The input:
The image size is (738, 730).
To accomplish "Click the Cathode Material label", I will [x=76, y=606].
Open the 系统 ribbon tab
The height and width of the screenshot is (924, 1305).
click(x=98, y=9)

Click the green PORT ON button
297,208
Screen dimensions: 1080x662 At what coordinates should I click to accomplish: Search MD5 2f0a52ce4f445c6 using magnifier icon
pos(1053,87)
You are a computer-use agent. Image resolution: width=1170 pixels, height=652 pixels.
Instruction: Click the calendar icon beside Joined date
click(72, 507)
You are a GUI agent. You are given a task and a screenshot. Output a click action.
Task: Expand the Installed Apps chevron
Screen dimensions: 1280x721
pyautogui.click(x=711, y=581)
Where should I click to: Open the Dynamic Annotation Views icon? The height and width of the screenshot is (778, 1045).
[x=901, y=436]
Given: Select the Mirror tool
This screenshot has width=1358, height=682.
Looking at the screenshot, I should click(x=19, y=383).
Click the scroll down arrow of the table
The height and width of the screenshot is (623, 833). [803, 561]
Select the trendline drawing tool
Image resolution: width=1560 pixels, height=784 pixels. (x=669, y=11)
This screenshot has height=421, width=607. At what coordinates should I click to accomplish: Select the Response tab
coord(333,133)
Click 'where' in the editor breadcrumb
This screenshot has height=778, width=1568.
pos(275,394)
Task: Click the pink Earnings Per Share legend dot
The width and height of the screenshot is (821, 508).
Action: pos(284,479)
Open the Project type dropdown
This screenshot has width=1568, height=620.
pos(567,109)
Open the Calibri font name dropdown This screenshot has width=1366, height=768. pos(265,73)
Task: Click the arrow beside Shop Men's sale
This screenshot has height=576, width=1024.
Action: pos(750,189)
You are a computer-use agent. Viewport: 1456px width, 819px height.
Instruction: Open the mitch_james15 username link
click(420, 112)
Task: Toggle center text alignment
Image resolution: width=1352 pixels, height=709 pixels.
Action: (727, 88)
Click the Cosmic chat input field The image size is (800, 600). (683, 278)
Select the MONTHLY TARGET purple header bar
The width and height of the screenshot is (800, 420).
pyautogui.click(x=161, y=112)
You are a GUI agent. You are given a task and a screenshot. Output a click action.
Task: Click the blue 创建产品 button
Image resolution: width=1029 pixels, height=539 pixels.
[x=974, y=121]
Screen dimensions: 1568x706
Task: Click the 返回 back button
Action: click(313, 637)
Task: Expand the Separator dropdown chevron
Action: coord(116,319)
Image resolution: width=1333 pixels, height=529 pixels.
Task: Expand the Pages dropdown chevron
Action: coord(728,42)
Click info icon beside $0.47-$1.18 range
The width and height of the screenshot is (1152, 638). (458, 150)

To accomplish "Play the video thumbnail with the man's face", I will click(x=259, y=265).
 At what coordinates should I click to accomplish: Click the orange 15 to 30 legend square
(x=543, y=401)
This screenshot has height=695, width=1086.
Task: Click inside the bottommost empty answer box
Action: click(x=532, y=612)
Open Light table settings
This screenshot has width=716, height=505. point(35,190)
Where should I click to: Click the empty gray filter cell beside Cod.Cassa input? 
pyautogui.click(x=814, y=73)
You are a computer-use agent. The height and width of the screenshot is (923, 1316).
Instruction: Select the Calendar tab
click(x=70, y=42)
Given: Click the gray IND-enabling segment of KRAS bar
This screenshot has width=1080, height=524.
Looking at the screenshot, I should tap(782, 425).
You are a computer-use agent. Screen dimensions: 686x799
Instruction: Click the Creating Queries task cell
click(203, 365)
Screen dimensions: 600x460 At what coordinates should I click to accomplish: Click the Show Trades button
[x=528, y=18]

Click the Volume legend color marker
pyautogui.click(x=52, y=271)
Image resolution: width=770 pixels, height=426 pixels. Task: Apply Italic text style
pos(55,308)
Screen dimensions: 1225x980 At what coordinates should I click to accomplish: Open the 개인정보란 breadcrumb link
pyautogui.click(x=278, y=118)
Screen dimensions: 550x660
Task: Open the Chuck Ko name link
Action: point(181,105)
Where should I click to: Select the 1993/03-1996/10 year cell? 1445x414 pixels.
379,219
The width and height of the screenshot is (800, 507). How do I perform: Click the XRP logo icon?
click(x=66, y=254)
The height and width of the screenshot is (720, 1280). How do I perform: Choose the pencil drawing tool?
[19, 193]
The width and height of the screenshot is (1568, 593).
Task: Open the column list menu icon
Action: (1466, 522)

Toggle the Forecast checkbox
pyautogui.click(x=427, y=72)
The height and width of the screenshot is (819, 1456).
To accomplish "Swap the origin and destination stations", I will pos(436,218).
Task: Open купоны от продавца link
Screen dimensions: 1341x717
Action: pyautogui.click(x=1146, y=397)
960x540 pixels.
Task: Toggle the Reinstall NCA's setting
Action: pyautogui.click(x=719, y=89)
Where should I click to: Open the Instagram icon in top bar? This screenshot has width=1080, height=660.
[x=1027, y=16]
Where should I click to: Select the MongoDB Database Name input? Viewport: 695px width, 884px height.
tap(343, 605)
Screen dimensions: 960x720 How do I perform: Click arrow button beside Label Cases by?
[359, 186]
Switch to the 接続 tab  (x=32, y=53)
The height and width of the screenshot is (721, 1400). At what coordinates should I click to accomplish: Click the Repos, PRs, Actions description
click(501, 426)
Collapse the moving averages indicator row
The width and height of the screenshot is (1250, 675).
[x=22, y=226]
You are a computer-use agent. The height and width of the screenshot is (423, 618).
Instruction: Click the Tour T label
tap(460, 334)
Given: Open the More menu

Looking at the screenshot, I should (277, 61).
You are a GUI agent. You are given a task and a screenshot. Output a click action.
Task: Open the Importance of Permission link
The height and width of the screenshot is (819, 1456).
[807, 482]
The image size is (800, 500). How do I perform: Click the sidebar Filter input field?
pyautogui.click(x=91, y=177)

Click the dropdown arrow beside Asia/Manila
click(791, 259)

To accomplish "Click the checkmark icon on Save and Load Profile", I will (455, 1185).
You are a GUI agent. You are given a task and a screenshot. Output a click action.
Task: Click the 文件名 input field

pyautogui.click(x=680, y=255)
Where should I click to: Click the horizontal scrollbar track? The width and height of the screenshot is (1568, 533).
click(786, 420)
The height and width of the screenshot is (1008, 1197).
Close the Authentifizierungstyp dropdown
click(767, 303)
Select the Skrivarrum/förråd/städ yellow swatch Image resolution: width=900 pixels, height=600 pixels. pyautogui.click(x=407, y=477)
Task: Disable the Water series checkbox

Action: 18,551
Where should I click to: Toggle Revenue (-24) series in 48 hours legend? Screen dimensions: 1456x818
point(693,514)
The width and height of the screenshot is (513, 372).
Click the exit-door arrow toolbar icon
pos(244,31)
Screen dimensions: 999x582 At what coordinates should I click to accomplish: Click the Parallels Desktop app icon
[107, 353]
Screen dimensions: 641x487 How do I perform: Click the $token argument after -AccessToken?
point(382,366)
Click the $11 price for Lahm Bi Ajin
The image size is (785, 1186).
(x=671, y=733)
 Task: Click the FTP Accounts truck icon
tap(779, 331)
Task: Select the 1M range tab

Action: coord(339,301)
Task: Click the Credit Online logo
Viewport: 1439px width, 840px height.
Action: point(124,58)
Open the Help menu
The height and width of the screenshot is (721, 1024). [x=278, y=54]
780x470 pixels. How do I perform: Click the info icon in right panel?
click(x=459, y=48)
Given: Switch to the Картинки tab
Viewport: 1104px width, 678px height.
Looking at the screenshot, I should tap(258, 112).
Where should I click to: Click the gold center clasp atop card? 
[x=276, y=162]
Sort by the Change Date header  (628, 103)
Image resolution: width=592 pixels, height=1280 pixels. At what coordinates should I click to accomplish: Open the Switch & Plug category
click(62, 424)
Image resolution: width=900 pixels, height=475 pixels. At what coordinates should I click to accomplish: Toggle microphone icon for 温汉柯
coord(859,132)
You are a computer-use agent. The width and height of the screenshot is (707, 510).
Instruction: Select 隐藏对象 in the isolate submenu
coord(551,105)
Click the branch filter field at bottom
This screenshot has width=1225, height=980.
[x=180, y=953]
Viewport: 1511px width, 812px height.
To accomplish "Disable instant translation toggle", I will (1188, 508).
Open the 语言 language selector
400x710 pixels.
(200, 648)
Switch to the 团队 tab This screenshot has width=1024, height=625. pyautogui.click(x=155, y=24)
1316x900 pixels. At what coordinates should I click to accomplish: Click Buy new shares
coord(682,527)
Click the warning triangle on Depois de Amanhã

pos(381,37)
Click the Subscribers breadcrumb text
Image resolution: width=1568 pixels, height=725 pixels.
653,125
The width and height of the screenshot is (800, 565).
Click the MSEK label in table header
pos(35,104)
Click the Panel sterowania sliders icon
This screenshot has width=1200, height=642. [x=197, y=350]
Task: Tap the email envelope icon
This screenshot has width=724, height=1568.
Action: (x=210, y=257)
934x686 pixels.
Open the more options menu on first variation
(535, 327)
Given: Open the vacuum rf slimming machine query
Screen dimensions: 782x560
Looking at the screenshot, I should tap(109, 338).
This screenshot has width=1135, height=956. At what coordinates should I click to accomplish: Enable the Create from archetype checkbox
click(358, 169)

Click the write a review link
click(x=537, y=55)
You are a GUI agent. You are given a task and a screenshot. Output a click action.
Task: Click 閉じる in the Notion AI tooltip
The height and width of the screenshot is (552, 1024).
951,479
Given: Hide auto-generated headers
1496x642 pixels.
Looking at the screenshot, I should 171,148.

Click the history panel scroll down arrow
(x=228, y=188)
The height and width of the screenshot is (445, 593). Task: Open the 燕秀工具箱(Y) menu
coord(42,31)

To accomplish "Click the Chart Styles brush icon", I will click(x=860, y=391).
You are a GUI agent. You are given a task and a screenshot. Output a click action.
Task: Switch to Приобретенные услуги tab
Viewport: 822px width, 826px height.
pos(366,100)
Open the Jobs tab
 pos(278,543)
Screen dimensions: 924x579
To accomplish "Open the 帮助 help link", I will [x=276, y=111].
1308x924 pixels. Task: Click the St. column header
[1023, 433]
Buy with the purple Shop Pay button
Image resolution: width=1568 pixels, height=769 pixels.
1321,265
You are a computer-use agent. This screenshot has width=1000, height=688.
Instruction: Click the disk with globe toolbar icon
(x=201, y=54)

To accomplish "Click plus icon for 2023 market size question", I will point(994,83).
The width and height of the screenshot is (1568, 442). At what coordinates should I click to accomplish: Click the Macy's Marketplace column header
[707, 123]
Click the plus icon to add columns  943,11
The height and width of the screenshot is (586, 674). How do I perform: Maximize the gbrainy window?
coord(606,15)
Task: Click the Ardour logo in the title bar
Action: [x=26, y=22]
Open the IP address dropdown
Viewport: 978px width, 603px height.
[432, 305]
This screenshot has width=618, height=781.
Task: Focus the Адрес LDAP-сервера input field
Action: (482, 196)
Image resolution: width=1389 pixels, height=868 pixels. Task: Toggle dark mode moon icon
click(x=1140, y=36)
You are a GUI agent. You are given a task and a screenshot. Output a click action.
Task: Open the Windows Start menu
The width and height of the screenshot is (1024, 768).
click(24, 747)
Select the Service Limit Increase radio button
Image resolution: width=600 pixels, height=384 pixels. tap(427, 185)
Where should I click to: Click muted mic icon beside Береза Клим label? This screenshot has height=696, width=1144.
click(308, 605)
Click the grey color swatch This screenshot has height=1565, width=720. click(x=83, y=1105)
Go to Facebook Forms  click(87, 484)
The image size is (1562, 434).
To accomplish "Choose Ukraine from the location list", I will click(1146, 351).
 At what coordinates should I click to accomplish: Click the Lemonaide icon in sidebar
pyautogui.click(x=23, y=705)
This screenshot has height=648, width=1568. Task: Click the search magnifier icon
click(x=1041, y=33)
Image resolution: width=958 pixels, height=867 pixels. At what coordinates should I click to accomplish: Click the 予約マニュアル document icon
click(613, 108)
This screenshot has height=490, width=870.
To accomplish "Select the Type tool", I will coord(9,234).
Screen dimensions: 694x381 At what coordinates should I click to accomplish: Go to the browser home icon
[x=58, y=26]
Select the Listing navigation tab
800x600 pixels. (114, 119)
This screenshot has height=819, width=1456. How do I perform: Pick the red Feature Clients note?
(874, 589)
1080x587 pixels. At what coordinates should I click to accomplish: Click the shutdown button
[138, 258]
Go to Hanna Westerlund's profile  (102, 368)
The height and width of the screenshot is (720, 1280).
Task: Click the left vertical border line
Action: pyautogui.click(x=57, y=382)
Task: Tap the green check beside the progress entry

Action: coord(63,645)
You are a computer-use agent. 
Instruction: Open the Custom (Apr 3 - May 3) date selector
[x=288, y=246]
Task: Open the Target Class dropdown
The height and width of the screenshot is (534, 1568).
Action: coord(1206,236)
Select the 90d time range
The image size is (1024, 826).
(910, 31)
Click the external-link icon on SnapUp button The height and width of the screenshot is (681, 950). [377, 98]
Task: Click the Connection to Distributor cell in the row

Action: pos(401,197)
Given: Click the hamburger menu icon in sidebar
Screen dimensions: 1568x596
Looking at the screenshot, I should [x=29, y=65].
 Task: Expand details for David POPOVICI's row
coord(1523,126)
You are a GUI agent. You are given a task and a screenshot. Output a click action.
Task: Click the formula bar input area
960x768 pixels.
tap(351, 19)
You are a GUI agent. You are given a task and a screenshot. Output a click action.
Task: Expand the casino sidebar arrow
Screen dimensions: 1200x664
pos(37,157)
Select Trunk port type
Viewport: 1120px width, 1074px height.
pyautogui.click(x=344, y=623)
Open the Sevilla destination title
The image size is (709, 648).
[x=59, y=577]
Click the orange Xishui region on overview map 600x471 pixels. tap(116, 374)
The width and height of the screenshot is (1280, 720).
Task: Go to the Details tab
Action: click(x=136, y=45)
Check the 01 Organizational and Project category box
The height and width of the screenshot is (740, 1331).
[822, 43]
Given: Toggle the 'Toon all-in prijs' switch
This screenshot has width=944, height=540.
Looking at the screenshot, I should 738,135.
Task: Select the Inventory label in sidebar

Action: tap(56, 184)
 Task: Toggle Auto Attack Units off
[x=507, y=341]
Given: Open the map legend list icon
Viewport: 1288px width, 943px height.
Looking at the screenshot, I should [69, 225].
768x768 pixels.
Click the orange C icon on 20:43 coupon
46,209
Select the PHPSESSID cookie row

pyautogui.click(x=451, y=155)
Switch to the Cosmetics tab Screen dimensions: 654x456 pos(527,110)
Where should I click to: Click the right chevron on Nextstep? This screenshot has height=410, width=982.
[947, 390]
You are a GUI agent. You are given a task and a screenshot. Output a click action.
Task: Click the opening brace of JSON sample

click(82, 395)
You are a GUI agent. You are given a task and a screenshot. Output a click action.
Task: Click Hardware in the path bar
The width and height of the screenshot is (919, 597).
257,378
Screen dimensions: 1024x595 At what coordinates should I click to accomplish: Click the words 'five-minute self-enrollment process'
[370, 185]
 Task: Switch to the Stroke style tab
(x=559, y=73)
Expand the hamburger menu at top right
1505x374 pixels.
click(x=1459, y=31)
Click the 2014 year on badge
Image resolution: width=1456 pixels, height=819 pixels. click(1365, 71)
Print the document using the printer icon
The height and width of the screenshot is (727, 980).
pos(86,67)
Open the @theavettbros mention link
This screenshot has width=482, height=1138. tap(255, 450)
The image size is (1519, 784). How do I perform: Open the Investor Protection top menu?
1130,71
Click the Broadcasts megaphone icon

Exercise goal: The lines above starting at the one that contains "Image resolution: width=900 pixels, height=475" and ending at the one that contains "You are a computer-use agent. The width" must be transcribed exactly, and no other lines may appear.

Solution:
Image resolution: width=900 pixels, height=475 pixels. At what coordinates should I click to accomplish: Toggle microphone icon for 温汉柯
coord(859,132)
You are a computer-use agent. The width and height of the screenshot is (707, 510).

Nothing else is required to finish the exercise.